LISTED ENTRIES:
□ □ □ □ □ □ □

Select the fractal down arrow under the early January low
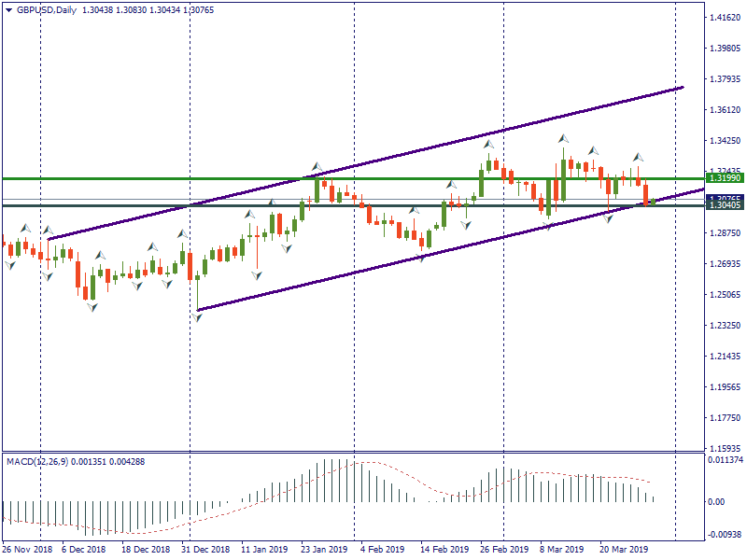747x560 pixels. [197, 317]
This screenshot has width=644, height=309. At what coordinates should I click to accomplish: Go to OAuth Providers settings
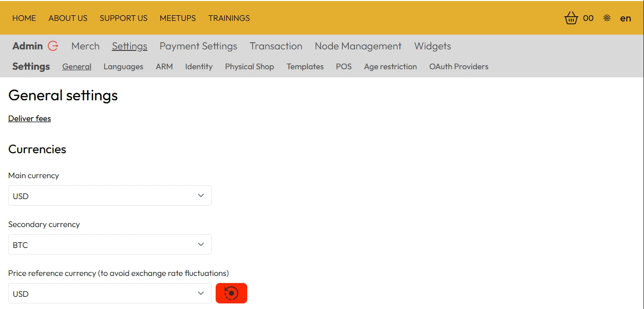coord(458,67)
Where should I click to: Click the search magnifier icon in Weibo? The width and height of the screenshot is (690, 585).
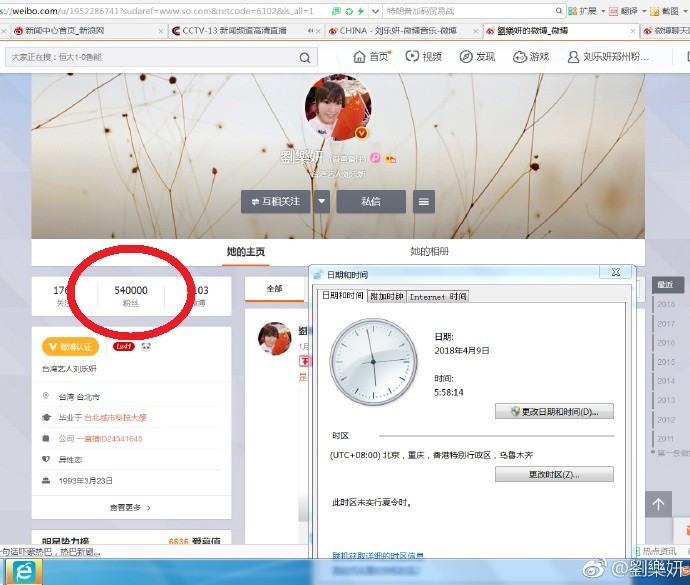[308, 58]
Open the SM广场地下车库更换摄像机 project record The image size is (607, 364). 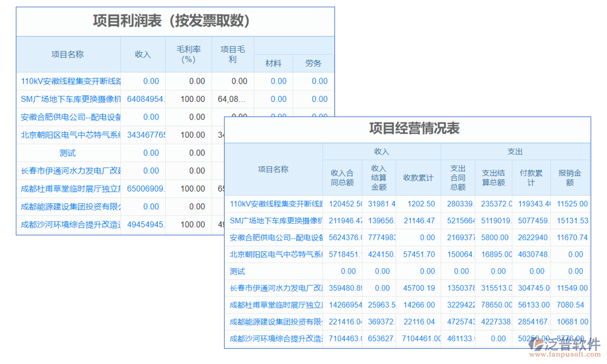(x=67, y=99)
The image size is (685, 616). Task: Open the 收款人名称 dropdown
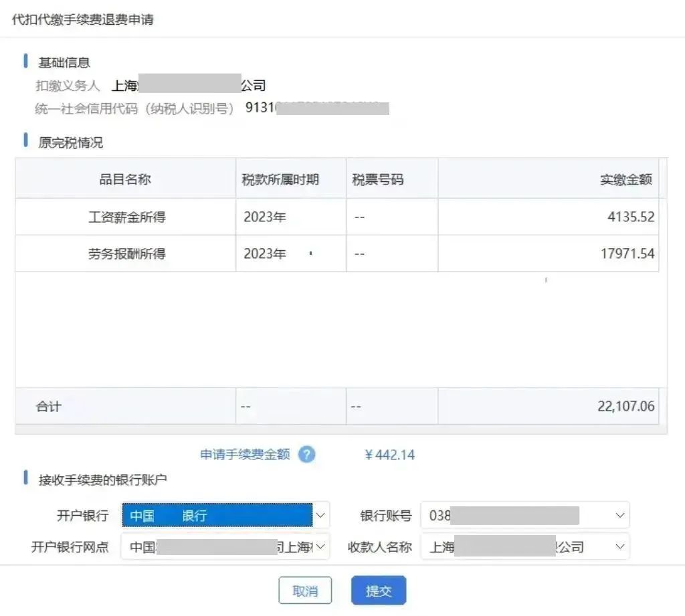pos(619,546)
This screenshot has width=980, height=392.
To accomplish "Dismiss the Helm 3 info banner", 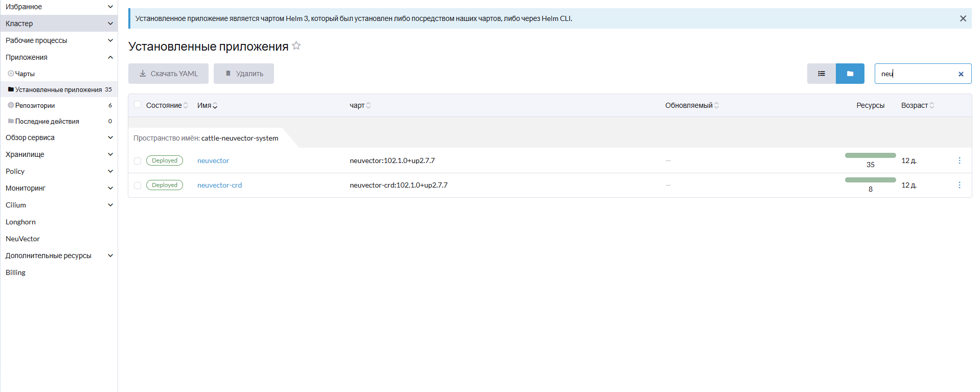I will point(963,18).
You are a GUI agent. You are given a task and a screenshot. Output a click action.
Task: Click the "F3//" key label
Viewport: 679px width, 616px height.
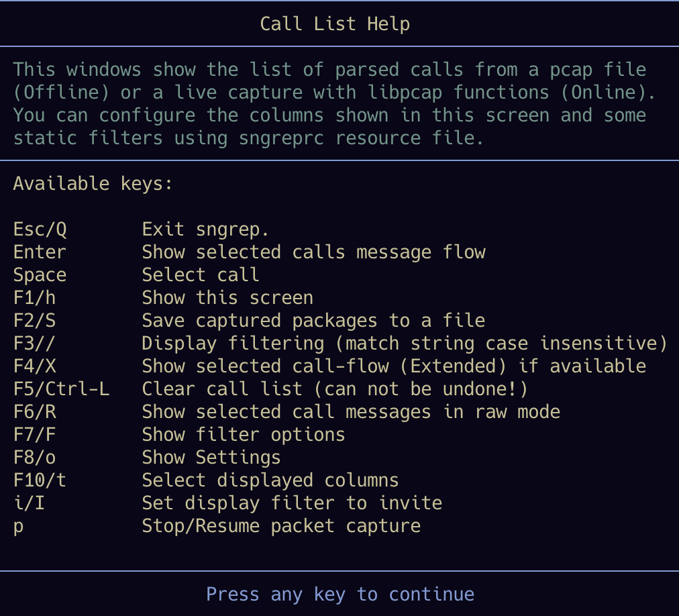(x=34, y=344)
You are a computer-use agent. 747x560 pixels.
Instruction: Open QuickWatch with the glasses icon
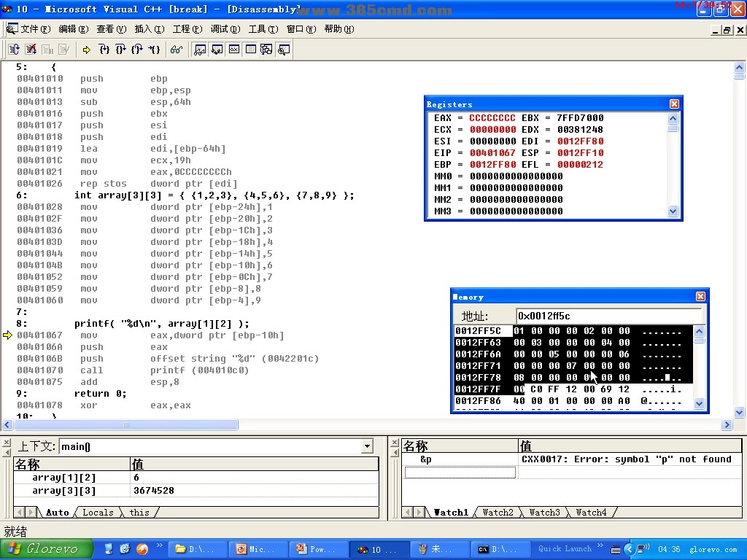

□ □ □ □ □ □ □

BRIEF: Extract every line of the listing above that contains the string "agent".

TASK RESPONSE:
You are a GUI agent. You are given a task and a screenshot. Output a click action.
You are a computer-use agent. 747x560 pixels.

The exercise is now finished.